[start Records for this exercise]

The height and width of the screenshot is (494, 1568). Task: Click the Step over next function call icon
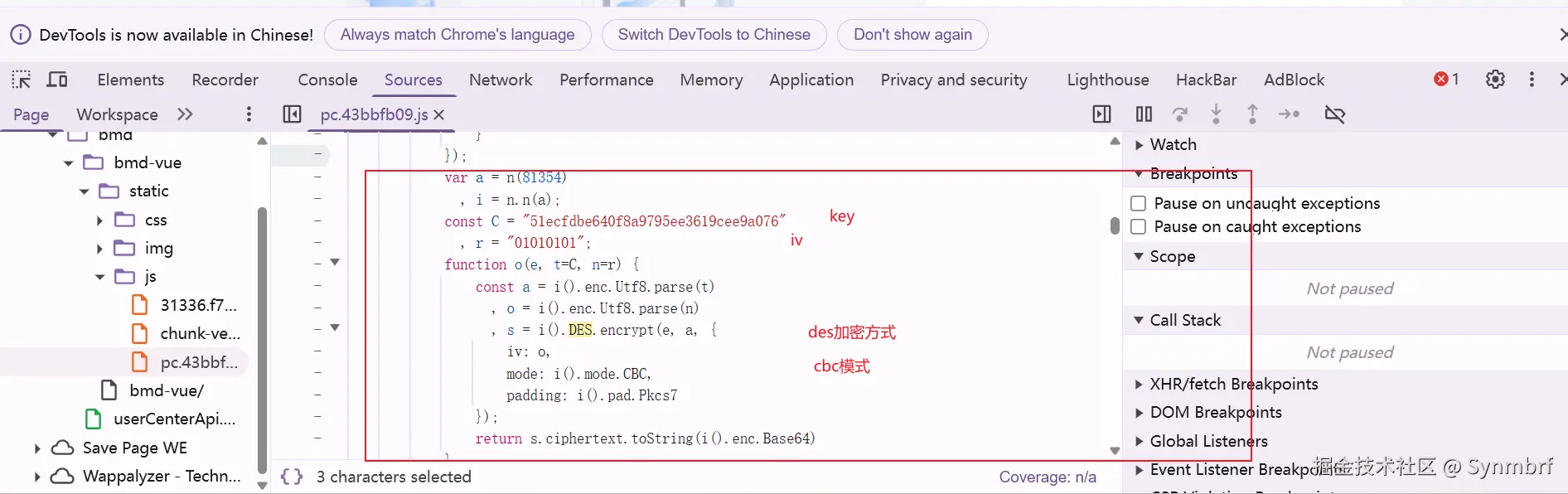(x=1179, y=114)
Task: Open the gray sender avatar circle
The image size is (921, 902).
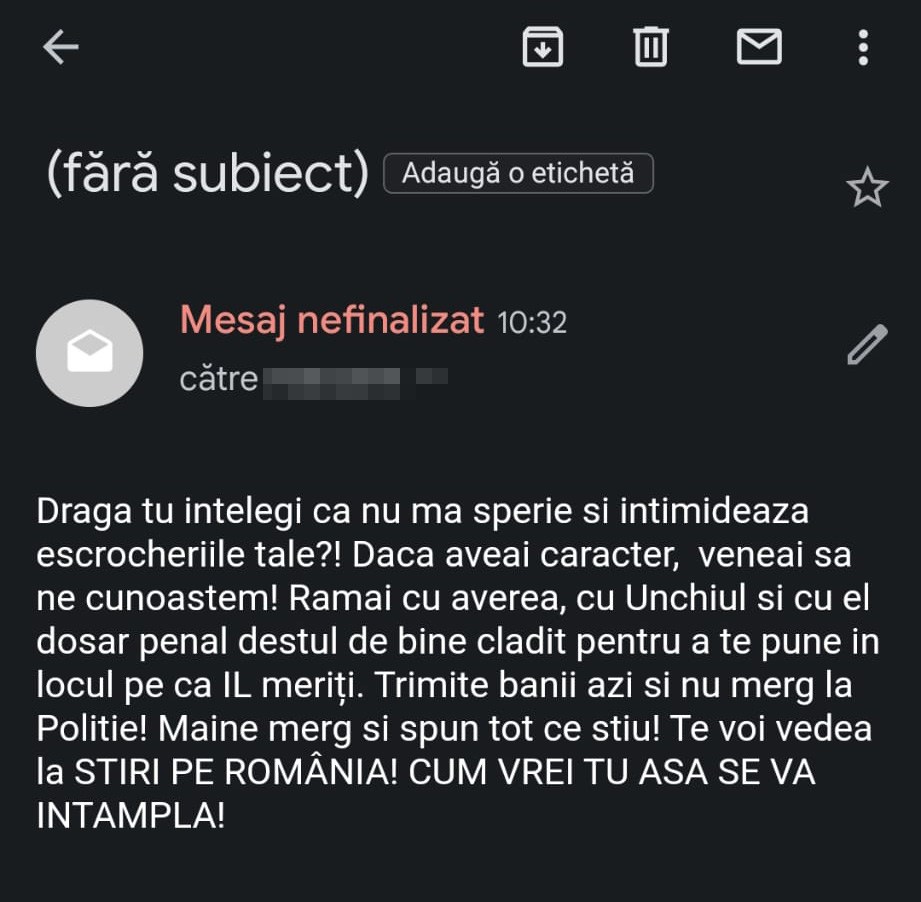Action: tap(89, 353)
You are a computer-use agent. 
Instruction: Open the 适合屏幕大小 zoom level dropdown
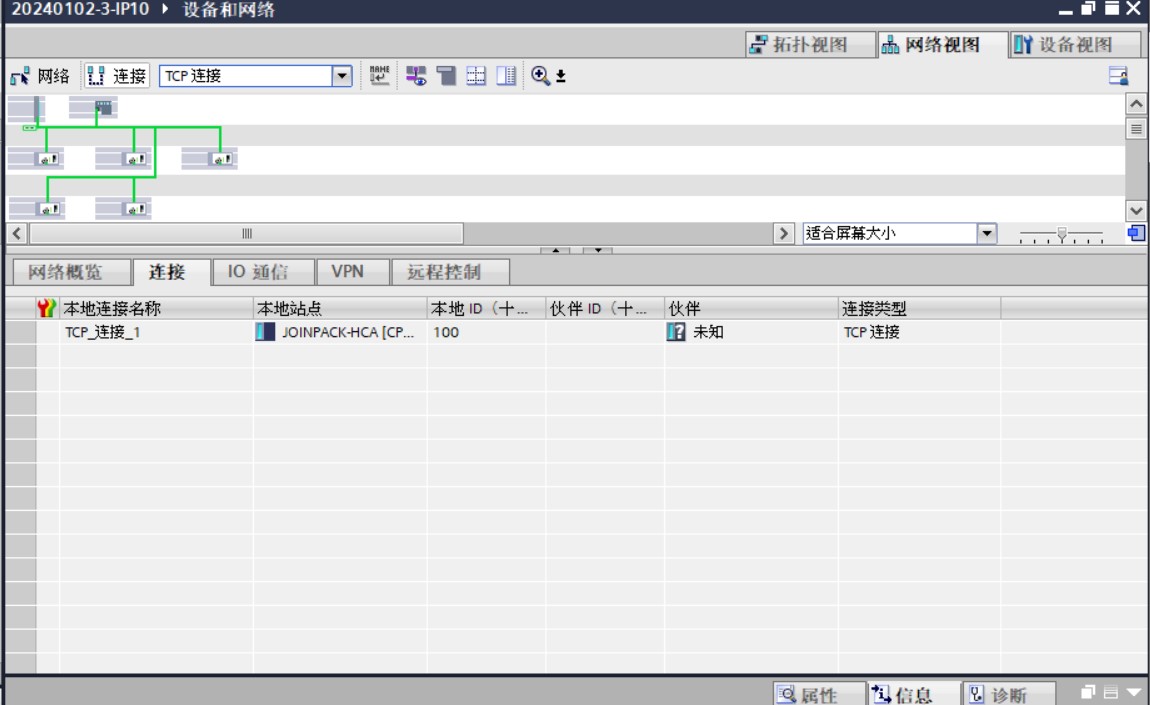[987, 233]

[end Records for this exercise]

### Exercise goal
Reproduce word for word the part of the listing that opens with the line containing "Task: Open the gray sender avatar circle" and continues through the end of the listing, omitting the pictures.

### Exercise response
Task: Open the gray sender avatar circle
The image size is (921, 902).
Action: tap(89, 353)
You are a computer-use agent. 
Instruction: Open the 适合屏幕大小 zoom level dropdown
[987, 233]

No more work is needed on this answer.